I want you to picture the scene. It's very important that you get this very clear in your mind. Here's the table, newspaper, cup of coffee and packet of biscuits.

There's a guy sitting opposite me, perfectly ordinary-looking guy wearing a business suit, carrying a briefcase.

It didn't look like he was going to do anything weird.

What he did was this: he suddenly leaned across, picked up the packet of biscuits, tore it open, took one out, and ate it.

Now this, I have to say, is the sort of thing the British are very bad at dealing with.

There's nothing in our background, upbringing, or education that teaches you how to deal with someone who in broad daylight has just stolen your biscuits.

You know what would happen if this had been South Central Los Angeles. There would have very quickly been gunfire, helicopters coming in, CNN, you know. . .

But in the end, I did what any red-blooded Englishman would do: I ignored it. And I stared at the newspaper, took a sip of coffee, tried to do a clue in the newspaper, couldn't do anything, and thought, what am I going to do?

In the end I thought, Nothing for it, I'll just have to go for it, and I tried very hard not to notice the fact that the packet was already mysteriously opened.

I took out a biscuit for myself. I thought, That settled him. But it hadn't because a moment or two later he did it again. He took another biscuit.

Having not mentioned it the first time, it was somehow even harder to raise the subject the second time around. "Excuse me, I couldn't help but notice . . ." I mean, it doesn't really work.

We went through the whole packet like this.

When I say the whole packet, I mean there were only about eight biscuits, but it felt like a lifetime. He took one, I took one, he took one, I took one.

Finally, when we got to the end, he stood up and walked away.
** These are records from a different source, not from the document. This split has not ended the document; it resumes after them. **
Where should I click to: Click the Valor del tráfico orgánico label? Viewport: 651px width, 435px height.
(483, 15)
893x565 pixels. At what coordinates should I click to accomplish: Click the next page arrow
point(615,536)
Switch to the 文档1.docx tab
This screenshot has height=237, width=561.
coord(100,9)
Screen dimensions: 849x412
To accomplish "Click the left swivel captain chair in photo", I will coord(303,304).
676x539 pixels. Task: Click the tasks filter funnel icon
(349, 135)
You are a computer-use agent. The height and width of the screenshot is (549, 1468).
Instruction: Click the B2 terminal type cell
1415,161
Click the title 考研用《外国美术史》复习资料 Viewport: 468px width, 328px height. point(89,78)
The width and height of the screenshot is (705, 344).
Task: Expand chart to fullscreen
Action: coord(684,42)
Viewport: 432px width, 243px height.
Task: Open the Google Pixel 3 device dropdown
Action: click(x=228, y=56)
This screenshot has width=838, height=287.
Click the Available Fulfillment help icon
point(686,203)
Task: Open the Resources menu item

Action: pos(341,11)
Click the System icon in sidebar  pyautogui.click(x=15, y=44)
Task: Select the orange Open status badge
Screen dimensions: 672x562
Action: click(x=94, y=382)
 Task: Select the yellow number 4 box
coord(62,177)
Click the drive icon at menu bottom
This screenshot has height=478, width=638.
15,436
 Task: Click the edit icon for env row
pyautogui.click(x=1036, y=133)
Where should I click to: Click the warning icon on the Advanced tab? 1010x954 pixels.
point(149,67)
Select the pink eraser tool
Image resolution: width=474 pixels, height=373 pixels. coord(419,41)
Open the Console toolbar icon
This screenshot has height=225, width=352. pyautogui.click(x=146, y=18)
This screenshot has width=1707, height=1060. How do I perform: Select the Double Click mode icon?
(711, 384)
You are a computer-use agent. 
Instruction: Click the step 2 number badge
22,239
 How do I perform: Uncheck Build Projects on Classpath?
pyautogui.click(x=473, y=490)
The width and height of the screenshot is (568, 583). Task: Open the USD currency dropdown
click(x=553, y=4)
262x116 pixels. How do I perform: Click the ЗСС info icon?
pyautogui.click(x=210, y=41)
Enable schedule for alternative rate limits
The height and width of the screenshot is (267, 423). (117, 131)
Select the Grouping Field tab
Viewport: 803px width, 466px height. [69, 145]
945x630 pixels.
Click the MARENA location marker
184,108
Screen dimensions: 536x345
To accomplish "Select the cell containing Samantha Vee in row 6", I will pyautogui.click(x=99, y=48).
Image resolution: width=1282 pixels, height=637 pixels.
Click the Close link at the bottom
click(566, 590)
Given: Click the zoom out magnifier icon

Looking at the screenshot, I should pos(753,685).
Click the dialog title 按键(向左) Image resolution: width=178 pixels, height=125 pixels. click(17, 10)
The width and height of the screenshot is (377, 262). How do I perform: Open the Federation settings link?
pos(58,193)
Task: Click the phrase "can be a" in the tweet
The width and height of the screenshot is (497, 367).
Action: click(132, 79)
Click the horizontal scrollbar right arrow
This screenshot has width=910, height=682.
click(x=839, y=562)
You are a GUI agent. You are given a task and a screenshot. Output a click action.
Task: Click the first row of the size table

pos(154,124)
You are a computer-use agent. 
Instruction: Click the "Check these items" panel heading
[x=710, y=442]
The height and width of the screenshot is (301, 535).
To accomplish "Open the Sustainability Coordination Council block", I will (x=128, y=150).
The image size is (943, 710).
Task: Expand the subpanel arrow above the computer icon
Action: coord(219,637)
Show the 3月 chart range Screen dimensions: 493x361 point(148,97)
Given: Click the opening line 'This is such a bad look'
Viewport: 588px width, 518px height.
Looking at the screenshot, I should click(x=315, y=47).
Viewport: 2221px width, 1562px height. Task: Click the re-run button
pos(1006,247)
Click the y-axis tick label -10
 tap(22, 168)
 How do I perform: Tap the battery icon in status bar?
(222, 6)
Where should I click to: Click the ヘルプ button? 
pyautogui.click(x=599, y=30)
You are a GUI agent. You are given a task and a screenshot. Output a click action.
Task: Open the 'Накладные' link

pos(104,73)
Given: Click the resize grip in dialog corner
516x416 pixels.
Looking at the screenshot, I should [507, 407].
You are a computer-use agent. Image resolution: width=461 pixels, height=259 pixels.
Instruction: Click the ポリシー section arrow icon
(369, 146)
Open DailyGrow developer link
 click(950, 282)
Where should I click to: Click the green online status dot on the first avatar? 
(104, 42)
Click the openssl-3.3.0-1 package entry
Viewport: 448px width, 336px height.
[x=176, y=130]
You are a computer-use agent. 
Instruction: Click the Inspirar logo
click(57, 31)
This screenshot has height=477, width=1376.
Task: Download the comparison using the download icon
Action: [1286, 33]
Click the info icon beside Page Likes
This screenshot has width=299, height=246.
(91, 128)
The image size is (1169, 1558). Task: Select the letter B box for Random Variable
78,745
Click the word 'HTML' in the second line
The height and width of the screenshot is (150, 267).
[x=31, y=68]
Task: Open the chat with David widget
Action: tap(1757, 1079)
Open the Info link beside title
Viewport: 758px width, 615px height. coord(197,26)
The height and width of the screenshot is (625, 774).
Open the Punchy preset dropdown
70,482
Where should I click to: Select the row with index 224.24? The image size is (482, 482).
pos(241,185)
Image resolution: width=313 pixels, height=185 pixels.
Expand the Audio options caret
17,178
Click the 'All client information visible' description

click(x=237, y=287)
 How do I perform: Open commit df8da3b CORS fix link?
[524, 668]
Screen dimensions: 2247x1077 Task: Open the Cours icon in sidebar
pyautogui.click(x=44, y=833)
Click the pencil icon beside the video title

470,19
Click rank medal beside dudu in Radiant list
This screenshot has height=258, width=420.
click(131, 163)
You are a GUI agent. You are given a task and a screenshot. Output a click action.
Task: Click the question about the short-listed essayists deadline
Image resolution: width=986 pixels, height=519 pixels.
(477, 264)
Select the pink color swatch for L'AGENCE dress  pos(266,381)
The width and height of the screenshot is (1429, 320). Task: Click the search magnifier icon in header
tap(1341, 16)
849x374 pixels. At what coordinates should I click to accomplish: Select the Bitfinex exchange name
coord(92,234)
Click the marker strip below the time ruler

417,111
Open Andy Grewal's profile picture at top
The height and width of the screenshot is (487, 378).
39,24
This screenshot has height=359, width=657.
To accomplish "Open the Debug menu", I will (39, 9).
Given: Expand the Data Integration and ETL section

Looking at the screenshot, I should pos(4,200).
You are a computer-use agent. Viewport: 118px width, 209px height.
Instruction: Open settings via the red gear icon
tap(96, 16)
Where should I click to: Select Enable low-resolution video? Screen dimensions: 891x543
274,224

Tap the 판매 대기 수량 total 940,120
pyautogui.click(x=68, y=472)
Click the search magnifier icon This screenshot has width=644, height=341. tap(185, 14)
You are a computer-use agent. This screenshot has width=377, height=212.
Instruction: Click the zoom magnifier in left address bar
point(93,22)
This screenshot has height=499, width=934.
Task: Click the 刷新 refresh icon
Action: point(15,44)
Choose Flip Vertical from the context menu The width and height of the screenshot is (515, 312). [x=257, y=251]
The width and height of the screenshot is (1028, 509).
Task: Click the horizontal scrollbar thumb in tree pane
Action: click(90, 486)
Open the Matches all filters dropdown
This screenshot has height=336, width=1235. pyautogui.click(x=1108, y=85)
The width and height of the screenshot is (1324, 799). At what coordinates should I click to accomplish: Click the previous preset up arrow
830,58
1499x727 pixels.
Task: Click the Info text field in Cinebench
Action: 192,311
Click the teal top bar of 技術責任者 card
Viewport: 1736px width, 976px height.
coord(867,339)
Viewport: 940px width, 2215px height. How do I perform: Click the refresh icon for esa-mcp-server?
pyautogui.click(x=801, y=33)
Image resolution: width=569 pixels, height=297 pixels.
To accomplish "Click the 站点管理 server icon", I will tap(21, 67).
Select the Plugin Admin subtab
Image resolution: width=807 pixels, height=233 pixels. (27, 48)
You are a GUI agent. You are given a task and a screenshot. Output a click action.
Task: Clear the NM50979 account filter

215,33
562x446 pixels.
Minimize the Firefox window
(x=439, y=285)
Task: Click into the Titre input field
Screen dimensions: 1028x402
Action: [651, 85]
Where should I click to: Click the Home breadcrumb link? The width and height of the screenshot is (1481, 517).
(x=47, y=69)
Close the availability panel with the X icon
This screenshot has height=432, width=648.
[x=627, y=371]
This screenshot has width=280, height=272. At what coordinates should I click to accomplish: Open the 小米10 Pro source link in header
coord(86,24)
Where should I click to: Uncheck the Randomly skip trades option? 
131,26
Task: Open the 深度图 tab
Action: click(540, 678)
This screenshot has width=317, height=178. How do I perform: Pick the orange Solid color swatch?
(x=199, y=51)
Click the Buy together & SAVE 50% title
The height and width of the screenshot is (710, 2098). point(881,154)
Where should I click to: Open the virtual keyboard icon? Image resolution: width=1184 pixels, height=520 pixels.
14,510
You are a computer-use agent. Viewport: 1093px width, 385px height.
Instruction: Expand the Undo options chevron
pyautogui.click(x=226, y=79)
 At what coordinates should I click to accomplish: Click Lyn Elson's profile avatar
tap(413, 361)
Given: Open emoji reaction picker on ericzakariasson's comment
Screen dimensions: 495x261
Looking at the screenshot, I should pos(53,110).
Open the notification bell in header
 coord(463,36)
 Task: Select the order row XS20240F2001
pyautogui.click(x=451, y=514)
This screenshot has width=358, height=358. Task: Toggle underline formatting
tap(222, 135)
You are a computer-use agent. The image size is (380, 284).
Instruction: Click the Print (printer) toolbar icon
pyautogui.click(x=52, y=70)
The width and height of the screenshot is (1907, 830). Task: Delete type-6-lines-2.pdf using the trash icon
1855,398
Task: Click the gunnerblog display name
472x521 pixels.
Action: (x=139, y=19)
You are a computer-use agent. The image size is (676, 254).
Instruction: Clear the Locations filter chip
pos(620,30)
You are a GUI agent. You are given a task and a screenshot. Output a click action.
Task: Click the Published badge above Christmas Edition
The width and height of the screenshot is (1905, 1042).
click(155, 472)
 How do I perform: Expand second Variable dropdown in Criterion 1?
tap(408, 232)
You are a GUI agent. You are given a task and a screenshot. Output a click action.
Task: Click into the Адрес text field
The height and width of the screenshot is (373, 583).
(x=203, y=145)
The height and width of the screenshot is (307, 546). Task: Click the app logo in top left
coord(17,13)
Well, we exchanged meaningful looks, then he walked away, and I breathed a sigh of relief and sat back.

A moment or two later the train was coming in, so I tossed back the rest of my coffee, stood up, picked up the newspaper, and underneath the newspaper were my biscuits.

The thing I like particularly about this story is the sensation that somewhere in England there has been wandering around for the last quarter-century a perfectly ordinary guy who's had the same exact story, only he doesn't have the punch line.'

Sent from my iPhone using Tapatalk


----------



## Roller Skate (May 18, 2015)

ZephyR2 said:


> By Douglas Adams
> 
> 'This actually did happen to a real person, and the real person was me. I had gone to catch a train. This was April 1976, in Cambridge, U.K. I was a bit early for the train.
> 
> ...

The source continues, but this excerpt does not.